Peprangan itu dilakukan sebagai perlawanan terhadap pihak VOC Belanda yang dibantu oleh Kesultanan Bone, yang pada saat itu dikuasai oleh satu wangsa (dinasti) Suku Bugis dengan rajanya, Arung Palakka.
Namun sebenarnya Perang Makassar bukanlah perang antar suku, karena pihak Gowa memiliki sekutu dari kalangan Bugis juga. Demikian pula pihak Belanda-Bone memiliki sekutu orang Makassar pula.

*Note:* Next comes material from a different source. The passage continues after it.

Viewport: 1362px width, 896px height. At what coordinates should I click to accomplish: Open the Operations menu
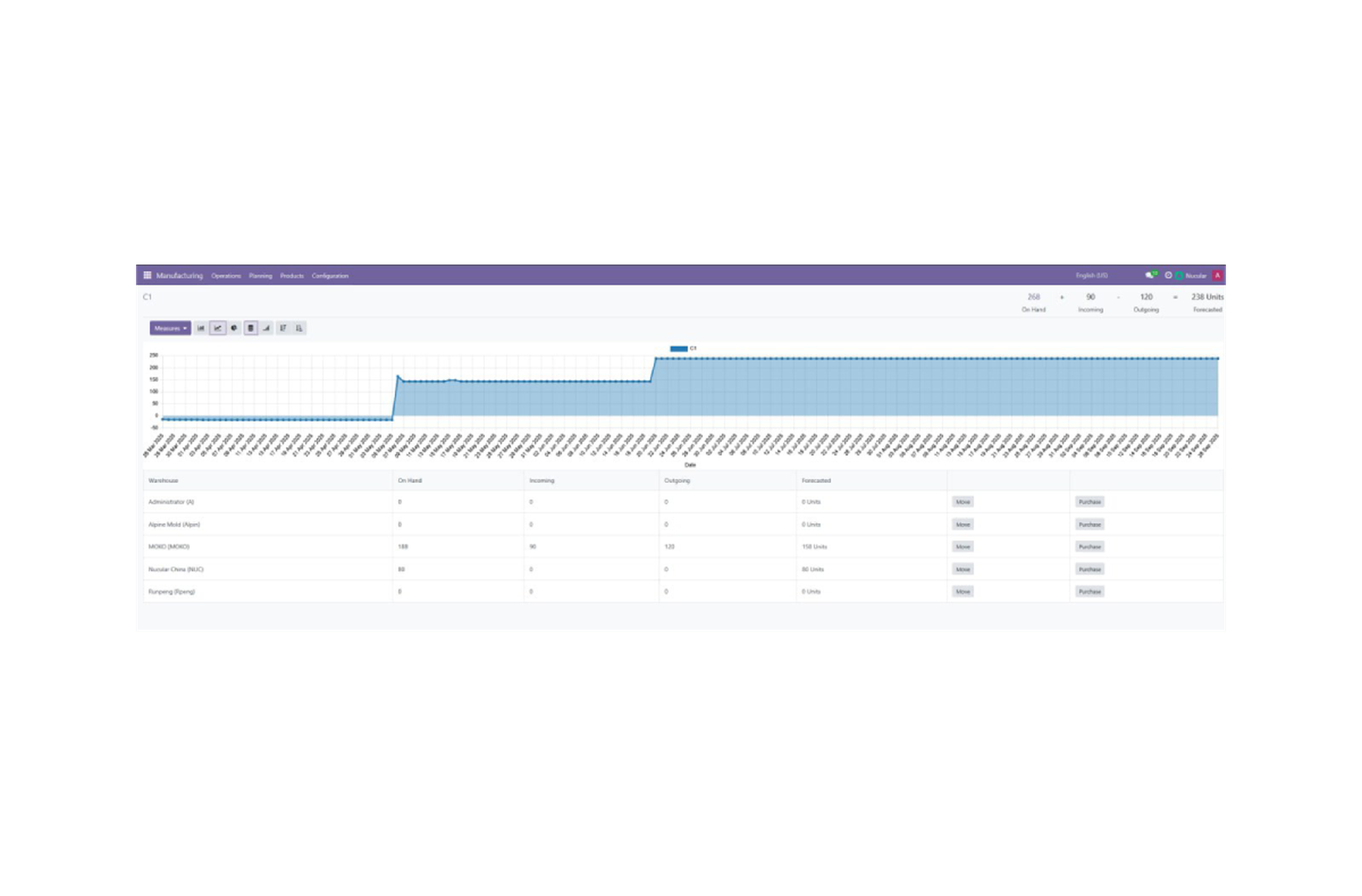[226, 276]
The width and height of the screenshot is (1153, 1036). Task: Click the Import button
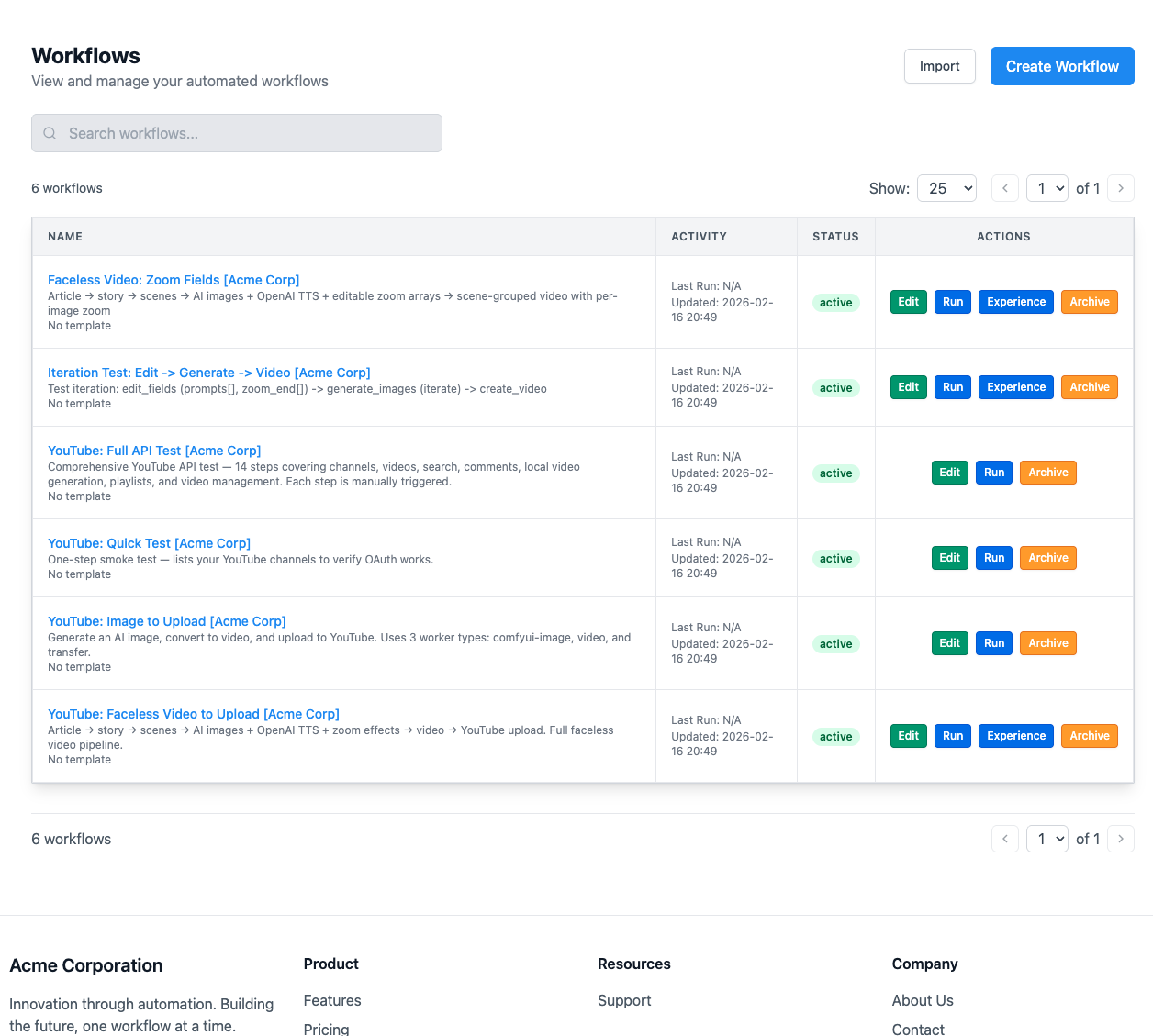tap(939, 66)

Perang Makassar adalah perang terbesar yang pernah dilakukan VOC pada abad ke-17.
Pengaruh terhadap warga Australia
Hubungan Makassar dengan penduduk asli Australia masih diingat hingga kini, melalui sejarah lisan, lagu-lagu, tarian dan lukisan-lukisan batu, dan juga melalui perubahan warisan budaya yang diakibatkan oleh hubungan ini.
Makassar menukar barang-barang seperti pakaian, tembakau, pisau, nasi, dan alkohol demi hak untuk menangkap ikan di perairan Aborigin. Mereka juga mempekerjakan penduduk asli.

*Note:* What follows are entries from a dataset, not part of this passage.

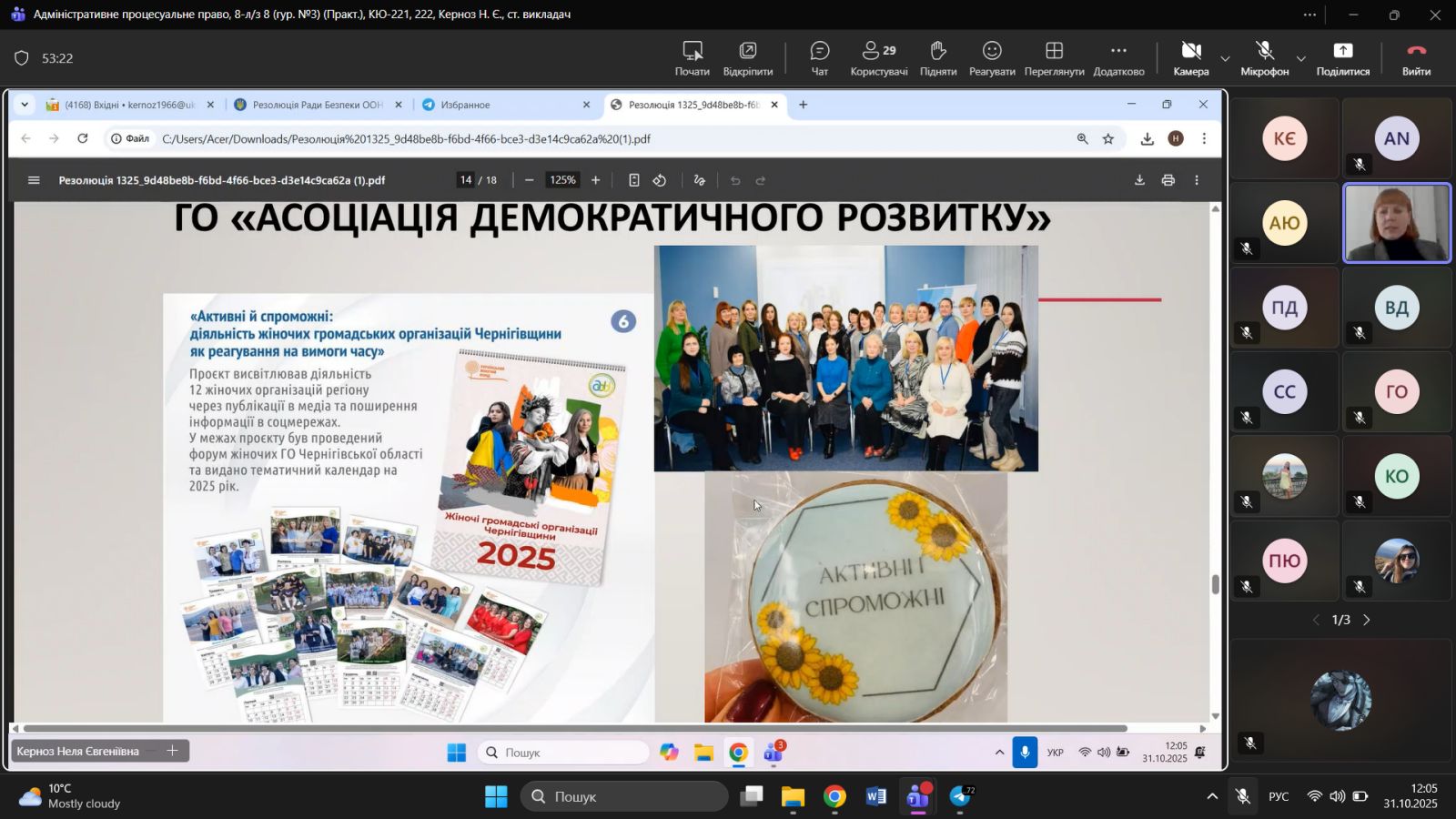Image resolution: width=1456 pixels, height=819 pixels.
Task: Open Word from the Windows taskbar
Action: (875, 797)
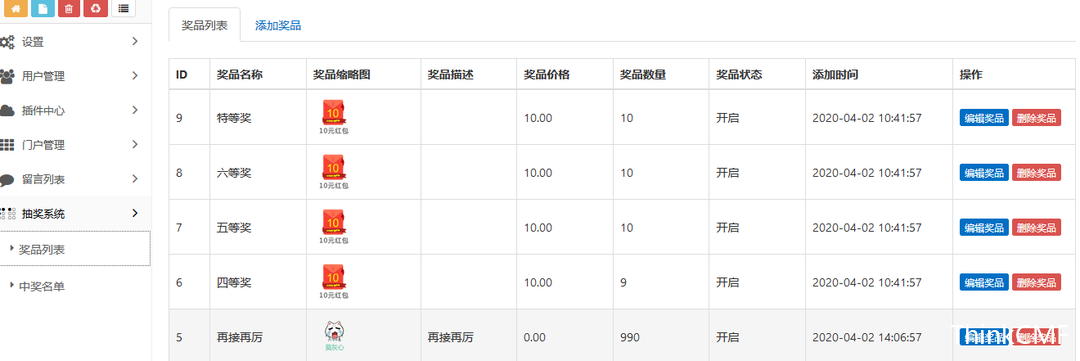The width and height of the screenshot is (1080, 361).
Task: Click the orange home icon button
Action: [16, 8]
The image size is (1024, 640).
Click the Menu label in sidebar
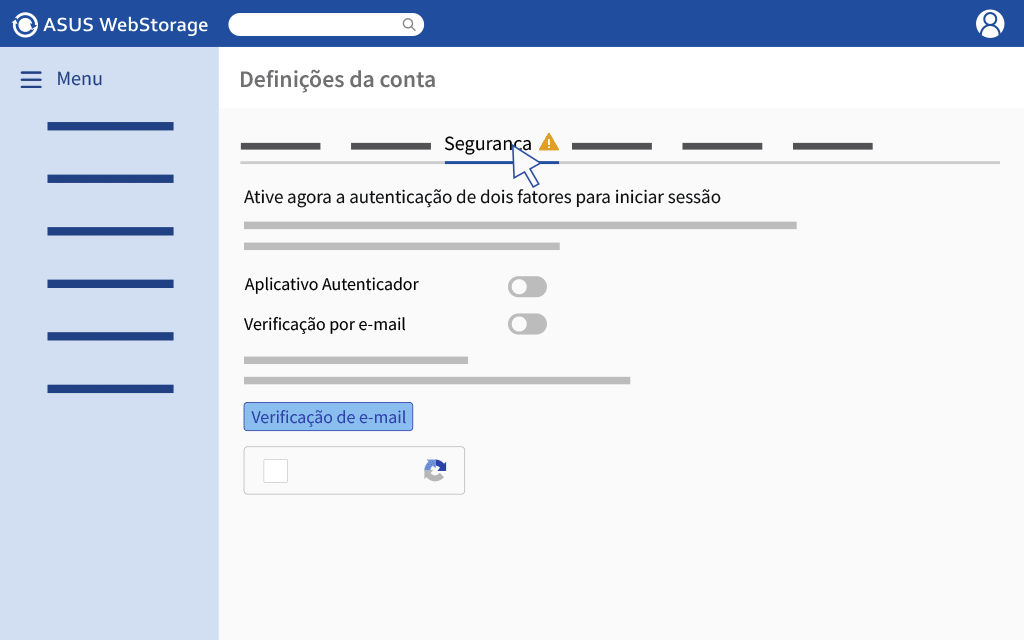(x=80, y=79)
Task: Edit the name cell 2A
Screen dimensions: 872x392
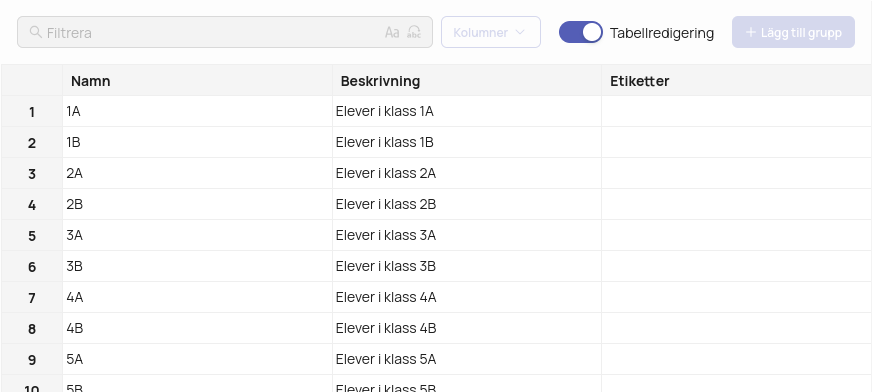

Beberapa komunitas Yolngu di Arnhem Land mengubah ekonomi mereka dari berbasis darat menjadi berbasis laut, karena masuknya teknologi Makassar seperti kano.
Kapal-kapal yang mampu berlayar itu, tidak seperti kano tradisional, memungkinkan penangkapan dugong dan penyu di laut.

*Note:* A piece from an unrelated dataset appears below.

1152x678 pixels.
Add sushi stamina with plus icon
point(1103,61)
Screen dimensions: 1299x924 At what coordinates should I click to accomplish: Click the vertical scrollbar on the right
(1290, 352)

Beberapa pekerja Aborigin menemani orang Makassar kembali ke Sulawesi Selatan. Pijin Makassar menjadi lingua franca di pantai utara dan ini berlangsung tidak hanya antara Makassar dengan penduduk Aborigin, tetapi juga antara suku-suku Aborigin yang berbeda. Selain itu, kemungkinan Makassar telah membawa agama Islam ke Australia.
Kental Budaya Nusantara
Beberapa lafal dari orang Marege hingga hari ini juga masih dapat dibuktikan, misalnya menyebut “rupiah” sebagai kata ganti “uang”, padahal mata uang mereka pada masa kini adalah Dollar Australia. Orang Merege juga menyebut “dinar” untuk koin emas Australia.
Bahkan dahulu sempat ditemukan koin “Gobog Wayang” di desa Marege di kota Darwin, Australia Utara. Padahal koin Gobog merupakan koin resmi Majapahit.